- [Text to read]:
Wednesday, January 18, 2017

Line of the Week: Mt. Whymper North Glacier

Chickadee Valley is described in Chic Scott's guidebook in the "Powder Slopes Near the Road" section, specifically detailing the yo-yo potential of the menacing, south facing, slidepath runouts off of Boom Mountain that have been the scene of a fatality over the years. But the area really comes into its own when stability improves by the spring. Ignore the southwest facing slidepaths and focus on the large NE cirques and southerly morainal glacial approaches and it can be hard to believe so much great skiing and scenery can be packed into just one valley.

The north glacier run off of Mt. Whymper into Chickadee Valley is my all time favourite backcountry ski run. It presents 900m of skiing broken up into three pitches of steep-ish skiing. The first pitch is pure glory dropping into a wide open north face. The final pitch is the most interesting with morainal spines or gullies. The line can be approached either by centerpunching straight up it via the Chickadee Valley, or as a loop, best done with a bike stashed at the BC/Alberta border to blast the 3km of highway back to the car at the Stanley Glacier parking lot. These are big, open slopes with lots of mass, so you definitely want good stability before you even think about attempting them.

- [Task instructions]:
[a] In the Mt. Whymper post, can you copy out everything from "The north glacier" down to "about attempting them." word for word?
[b] Can you sum up the Mt. Whymper post in two sentences?
[c] According to the Mt. Whymper post, why should skiers wait for good stability before attempting the north glacier line?

- [Data rows]:
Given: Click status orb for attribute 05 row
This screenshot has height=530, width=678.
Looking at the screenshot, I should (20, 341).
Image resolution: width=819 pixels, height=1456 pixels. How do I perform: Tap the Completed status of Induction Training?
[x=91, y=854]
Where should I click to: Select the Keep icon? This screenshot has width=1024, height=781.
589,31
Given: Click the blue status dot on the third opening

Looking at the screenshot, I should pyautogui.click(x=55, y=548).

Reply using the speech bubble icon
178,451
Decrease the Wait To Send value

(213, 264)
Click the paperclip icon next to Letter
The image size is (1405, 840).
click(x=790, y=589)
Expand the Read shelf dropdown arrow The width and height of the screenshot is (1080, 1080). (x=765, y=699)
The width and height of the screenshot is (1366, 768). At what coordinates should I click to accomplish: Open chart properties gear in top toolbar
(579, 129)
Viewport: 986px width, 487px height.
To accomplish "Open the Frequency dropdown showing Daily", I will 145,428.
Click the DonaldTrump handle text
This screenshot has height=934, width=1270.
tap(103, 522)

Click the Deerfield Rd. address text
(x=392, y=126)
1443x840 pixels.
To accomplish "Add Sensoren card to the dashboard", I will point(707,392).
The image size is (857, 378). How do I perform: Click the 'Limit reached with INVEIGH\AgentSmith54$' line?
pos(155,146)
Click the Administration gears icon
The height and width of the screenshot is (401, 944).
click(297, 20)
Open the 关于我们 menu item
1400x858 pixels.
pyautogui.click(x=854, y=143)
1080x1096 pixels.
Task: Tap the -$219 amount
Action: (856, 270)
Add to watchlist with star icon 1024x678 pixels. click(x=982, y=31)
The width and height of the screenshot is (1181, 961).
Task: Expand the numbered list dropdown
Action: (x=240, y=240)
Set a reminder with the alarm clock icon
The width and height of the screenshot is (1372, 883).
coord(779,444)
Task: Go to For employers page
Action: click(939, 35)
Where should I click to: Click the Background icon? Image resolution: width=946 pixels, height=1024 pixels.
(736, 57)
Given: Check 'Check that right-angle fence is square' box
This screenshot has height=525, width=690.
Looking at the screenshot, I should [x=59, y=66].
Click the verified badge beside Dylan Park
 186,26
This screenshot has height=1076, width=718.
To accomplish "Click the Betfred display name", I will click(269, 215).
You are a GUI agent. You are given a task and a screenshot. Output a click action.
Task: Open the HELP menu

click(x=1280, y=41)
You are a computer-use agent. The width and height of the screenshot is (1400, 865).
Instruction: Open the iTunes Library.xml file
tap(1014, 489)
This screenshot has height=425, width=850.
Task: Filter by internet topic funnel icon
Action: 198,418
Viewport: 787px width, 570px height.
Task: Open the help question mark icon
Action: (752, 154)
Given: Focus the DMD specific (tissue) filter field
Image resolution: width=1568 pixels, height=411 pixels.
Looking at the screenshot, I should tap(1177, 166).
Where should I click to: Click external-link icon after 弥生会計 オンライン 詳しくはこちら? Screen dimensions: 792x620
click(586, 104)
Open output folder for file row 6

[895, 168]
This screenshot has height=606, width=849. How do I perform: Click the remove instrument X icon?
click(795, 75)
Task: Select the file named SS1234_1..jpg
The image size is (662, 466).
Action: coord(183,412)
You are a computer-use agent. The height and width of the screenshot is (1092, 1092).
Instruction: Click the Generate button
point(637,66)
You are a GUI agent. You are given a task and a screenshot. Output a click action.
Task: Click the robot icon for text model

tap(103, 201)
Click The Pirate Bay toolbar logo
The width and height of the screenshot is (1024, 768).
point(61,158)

- [Exercise answers]:
[a]
The north glacier run off of Mt. Whymper into Chickadee Valley is my all time favourite backcountry ski run. It presents 900m of skiing broken up into three pitches of steep-ish skiing. The first pitch is pure glory dropping into a wide open north face. The final pitch is the most interesting with morainal spines or gullies. The line can be approached either by centerpunching straight up it via the Chickadee Valley, or as a loop, best done with a bike stashed at the BC/Alberta border to blast the 3km of highway back to the car at the Stanley Glacier parking lot. These are big, open slopes with lots of mass, so you definitely want good stability before you even think about attempting them.

[b] Chickadee Valley, which Chic Scott's guidebook covers for its south facing slidepath runouts off Boom Mountain, really comes into its own in spring, when stability improves and skiers can focus on its large NE cirques and southerly morainal glacial approaches. The north glacier run off Mt. Whymper is the writer's favorite backcountry ski run, offering 900m of skiing in three steep-ish pitches, and it can be approached straight up the valley or as a loop.

[c] The slopes on the line are big and open, with lots of mass. Good stability is therefore needed before even thinking about attempting them.